FaultFormer: Pretraining Transformers for Adaptable Bearing Fault Classification (2312.02380v3)

Abstract: The growth of global consumption has motivated important applications of deep learning to smart manufacturing and machine health monitoring. In particular, analyzing vibration data offers great potential to extract meaningful insights into predictive maintenance by the detection of bearing faults. Deep learning can be a powerful method to predict these mechanical failures; however, they lack generalizability to new tasks or datasets and require expensive, labeled mechanical data. We address this by presenting a novel self-supervised pretraining and fine-tuning framework based on transformer models. In particular, we investigate different tokenization and data augmentation strategies to reach state-of-the-art accuracies using transformer models. Furthermore, we demonstrate self-supervised masked pretraining for vibration signals and its application to low-data regimes, task adaptation, and dataset adaptation. Pretraining is able to improve performance on scarce, unseen training samples, as well as when fine-tuning on fault classes outside of the pretraining distribution. Furthermore, pretrained transformers are shown to be able to generalize to a different dataset in a few-shot manner. This introduces a new paradigm where models can be pretrained on unlabeled data from different bearings, faults, and machinery and quickly deployed to new, data-scarce applications to suit specific manufacturing needs.

• The paper introduces FaultFormer, a transformer-based framework that classifies bearing faults using vibration signal data.
• It employs data augmentation and spectral domain techniques to enhance model accuracy and handle noisy, limited datasets.
• The model's adaptable pretraining strategies enable robust performance across various industrial applications, achieving 99% accuracy.

In an innovative leap forward in machine health monitoring, researchers have unveiled a powerful new AI framework aptly named FaultFormer, which utilizes a transformer-based encoder for the precise classification of bearing faults using vibration signals. This breakthrough offers invaluable insights for industries reliant on machinery and could dramatically enhance predictive maintenance strategies.

Transformers, primarily known for their impact in the fields of natural language processing and computer vision, are now making waves in the engineering field thanks to their capacity to understand complex sequences in data. The FaultFormer framework is no exception, as it harnesses the Transformer's strength in processing sequential data and its adept attention mechanism that uniquely identifies relevant data patterns for robust classification.
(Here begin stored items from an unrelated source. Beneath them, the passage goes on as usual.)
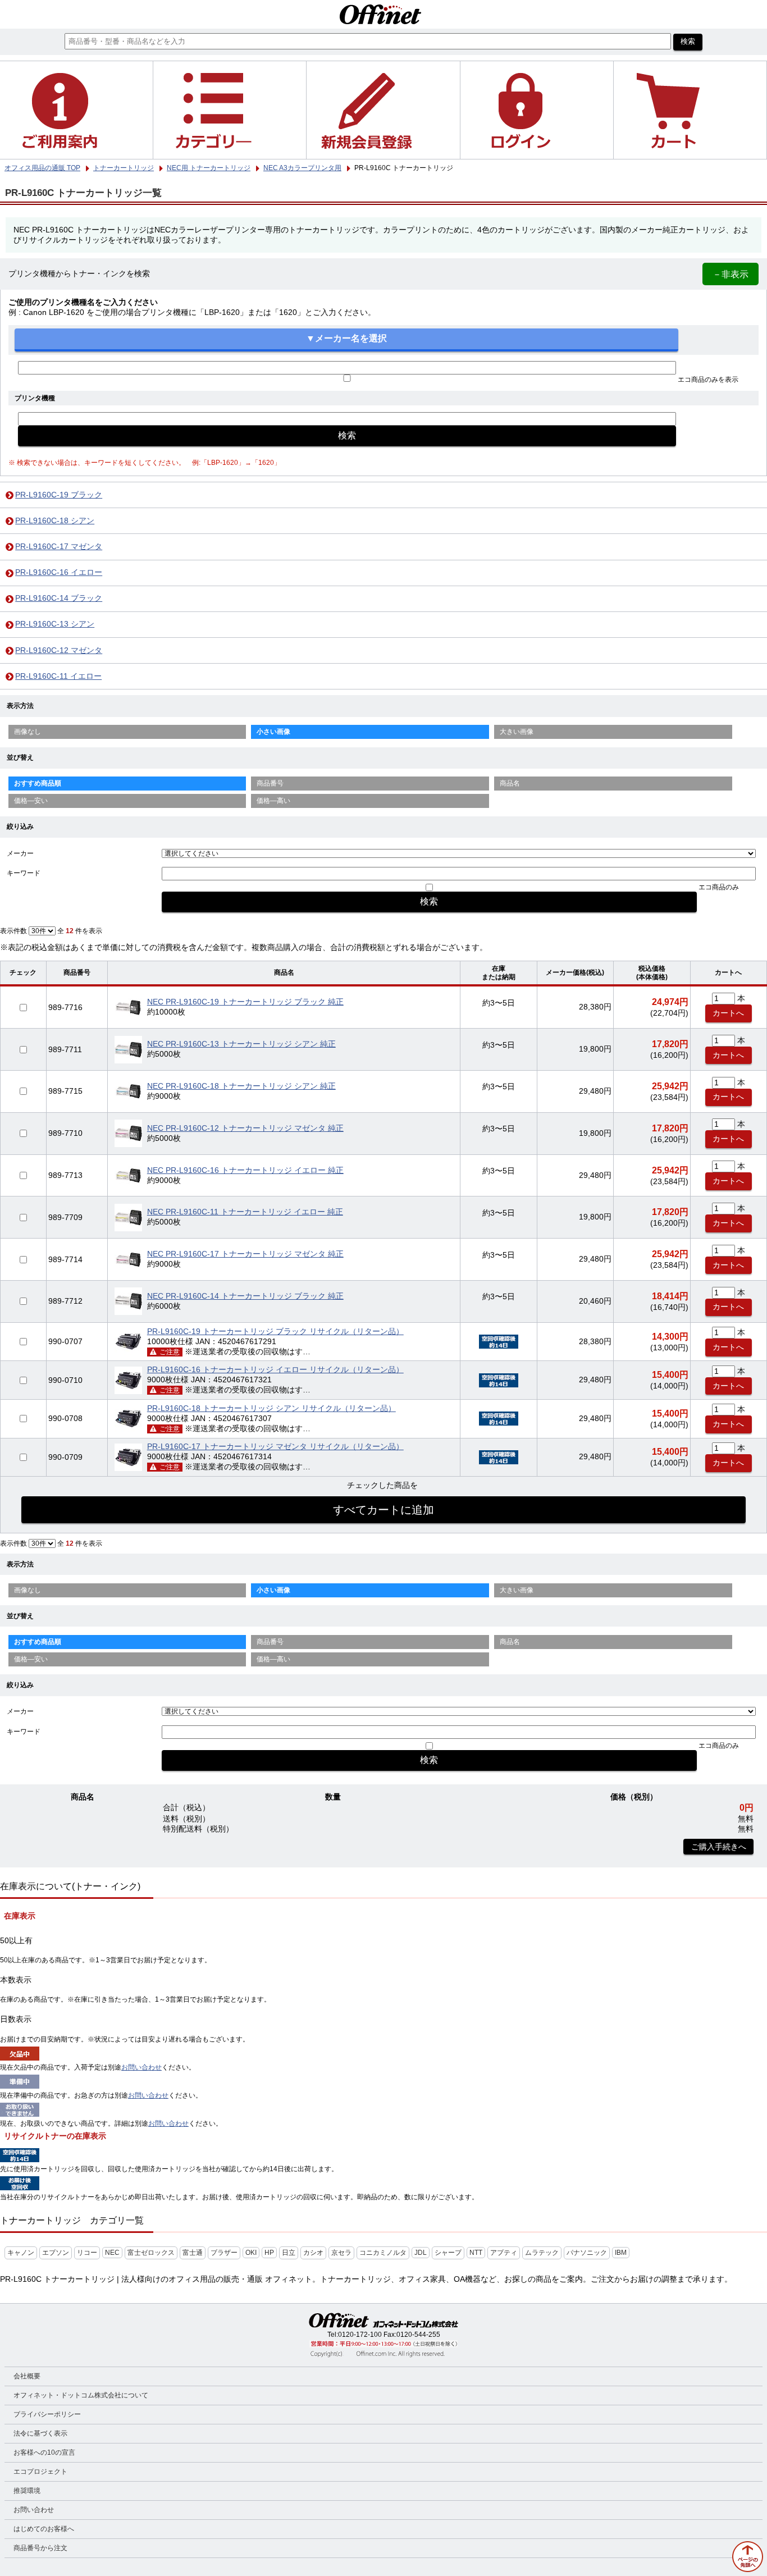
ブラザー (224, 2252)
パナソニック (587, 2252)
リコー (87, 2252)
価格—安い (31, 800)
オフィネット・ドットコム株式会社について (80, 2395)
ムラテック (542, 2252)
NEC (112, 2252)
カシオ (313, 2252)
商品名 (510, 783)
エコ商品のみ (718, 887)
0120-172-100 (360, 2335)
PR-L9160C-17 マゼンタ (58, 546)
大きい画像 (516, 731)
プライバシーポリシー (47, 2414)
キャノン (20, 2252)
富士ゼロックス (151, 2252)
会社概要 (26, 2376)
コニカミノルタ (383, 2252)
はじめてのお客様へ (43, 2529)
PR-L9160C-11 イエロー (58, 676)
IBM (621, 2252)
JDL (420, 2252)
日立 (288, 2252)
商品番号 (270, 783)
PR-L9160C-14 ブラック (58, 598)
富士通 (192, 2252)
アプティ (503, 2252)
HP (269, 2252)
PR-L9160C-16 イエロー (58, 572)
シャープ (448, 2252)
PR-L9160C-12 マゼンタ (58, 650)
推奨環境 (26, 2491)
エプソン (55, 2252)
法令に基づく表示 (40, 2433)
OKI (251, 2252)
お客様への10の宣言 (44, 2452)
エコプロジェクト (40, 2471)
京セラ (341, 2252)
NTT (475, 2252)
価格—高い (273, 800)
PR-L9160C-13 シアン (54, 624)
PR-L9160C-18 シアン (54, 521)
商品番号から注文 (40, 2548)
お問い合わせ (141, 2067)
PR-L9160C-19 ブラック (58, 495)
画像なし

The brilliance of FaultFormer lies in its methodology, where vibration signal data undergoes specific augmentations, including noise introduction, cropping, and shifting. The data is then represented in the spectral domain – a technique that allows the AI to focus on the most crucial Fourier modes representing the signal most effectively. This not only enhances the model's accuracy but also enables it to grapple with limited and noisy data typical in real-world scenarios.

FaultFormer's ability to grasp both local and global trends in vibration data enables it to classify faults with stunning accuracy. In testing, the model achieved a remarkable 99% accuracy rate, showing considerable promise for its application in smart manufacturing where machine health monitoring and predictive maintenance are critical for efficiency and cost savings.

Moreover, FaultFormer is designed with adaptability in mind. Two distinct pretraining strategies have been devised to ensure the model can quickly adjust to new data, scenarios, or types of machinery. This flexible learning backbone means FaultFormer could be a universal solution adaptable across various industries and equipment without the need for extensive reprogramming.

In essence, FaultFormer signals a major advancement in smart manufacturing and industrial AI, shifting away from traditional reactive maintenance approaches to more sophisticated, data-driven strategies. This innovative fusion of AI with machine health diagnostics could not only prevent costly downtime but pave the way for more efficient, self-regulating manufacturing systems, heralding a new era of industrial automation.